拠点はショーディッチの中心部、1895年築のグレードII指定建築物であるバウンダリー・ストリート1番地のクリーブ・ワークショップスに置かれた。小売店は持たず、直販のみ。アトリエに決まった営業時間はなく、明かりが灯っていれば誰でも歓迎される。
第二次世界大戦中にRAF(英国空軍)のパイロットのために開発された高密度コットン、ベンタイルがシグネチャー素材となった。合成膜なしで防水性を持ち、通気性に優れ、ほぼ破壊不能。この生地で仕立てられたショート丈のワークジャケット「ツアージャケット」が象徴的なアイテムとなった。ヘビーウールの「プロパートラウザー」や厚手のベンタイルの「ピーコート」が、あえて絞り込まれたラインナップを完結させる。各製品は、時間をかけて使い込み、風合いを増すように設計されている。
ローカル・ソーシングへの執着はボタンにまで及ぶ。2012年にウエスト・ミッドランズ最後のホーンボタンメーカー、ジェームズ・グローブ&サンズが閉鎖されると、ブランドはコッツウォルズのコートニー&コーに依頼した。同社はこの技術を守るために機械とアーカイブを引き継いでいた。パートナーとなるワークショップは、シャツ専門の工場、ジャケット用の工房、諸島でのハンドニットなど、小規模で多くは家族経営の英国メーカーである。
ポール・ヴィンセントは、業界でも稀な透明性を持ってコミュニケーションを統括した。10年以上にわたり、生地の重さ、縫い目の種類、繊維の原産地など、生産の細部をオンラインやStyleForumで共有した。S.E.H Kellyはカルト的なブランドとなり、愛好家コミュニティから絶大な支持を得た。広告は一切出さず、口コミだけでその名は広がった。

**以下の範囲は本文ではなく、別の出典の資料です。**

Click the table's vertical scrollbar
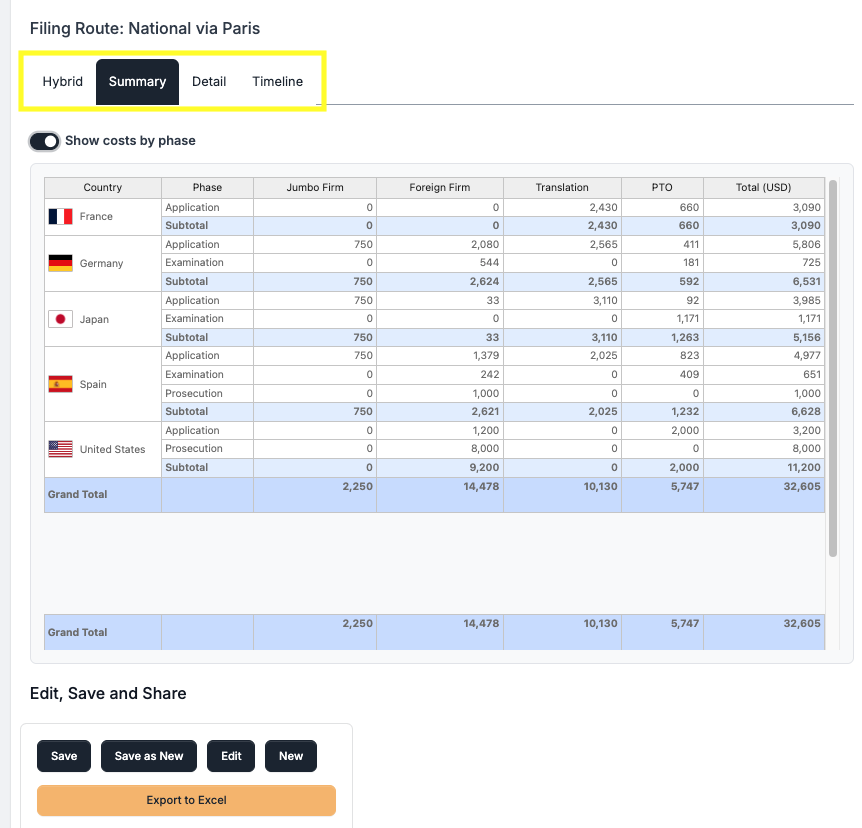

2025年夏、ポールが逝去。サラは一人で、変わらぬこだわりを持ち続けている。彼女は「リペア・アンド・リウェア」、つまり買い替えよりも修理を推奨している。S.E.H Kellyの服は何年も着続けられるように作られている。それこそが、おそらく最も誠実なラグジュアリーの定義である。